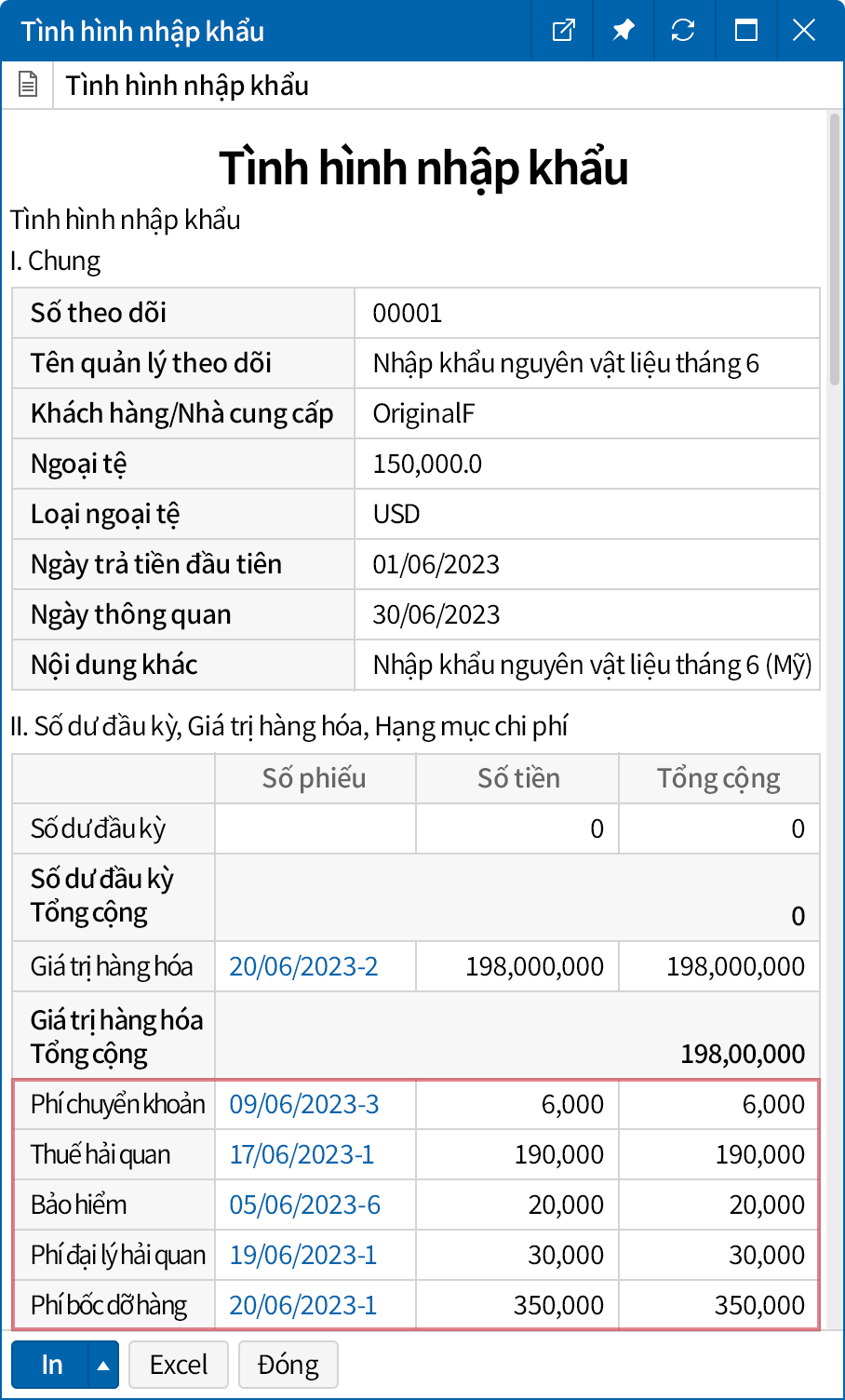Open unloading fee voucher 20/06/2023-1

pyautogui.click(x=303, y=1306)
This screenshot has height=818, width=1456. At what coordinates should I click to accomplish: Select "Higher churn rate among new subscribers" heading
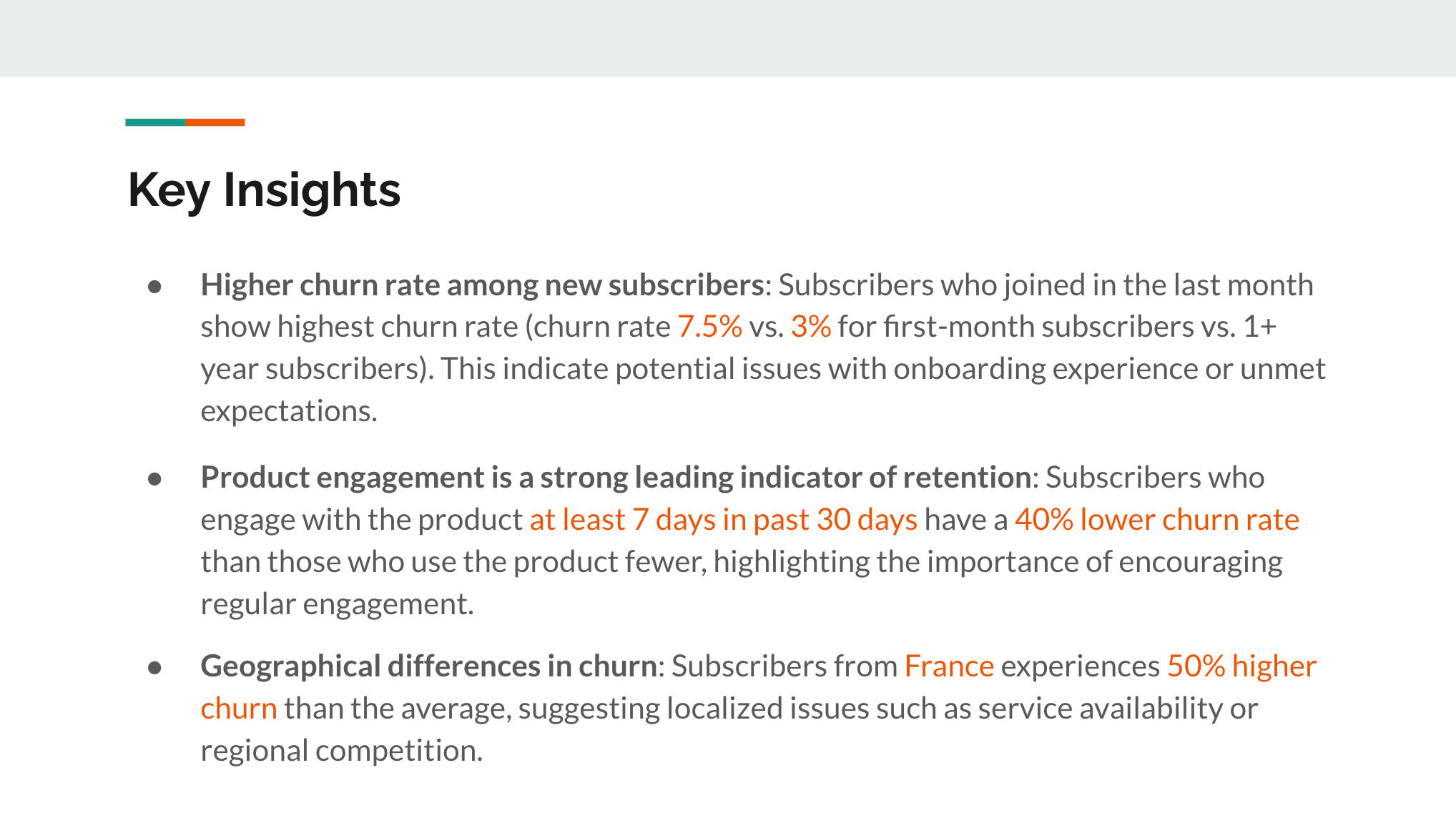pos(482,285)
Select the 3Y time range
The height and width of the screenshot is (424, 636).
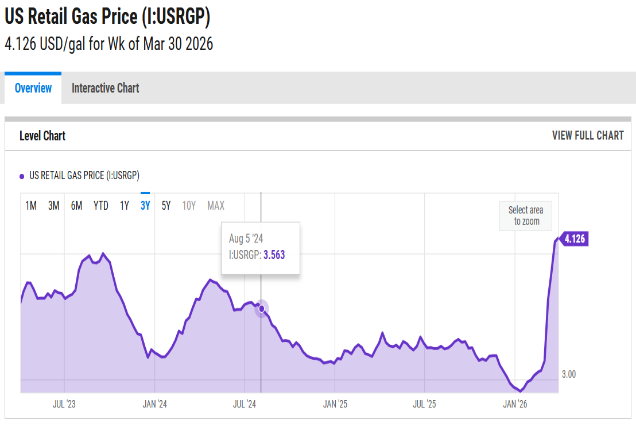pos(145,206)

TASK BRIEF - The output should hold only the lines from the one containing "The height and" through the last line of the listing, reproduced exactly, pictures omitted.

THE COMPLETED TASK -
The height and width of the screenshot is (424, 636).
pos(145,206)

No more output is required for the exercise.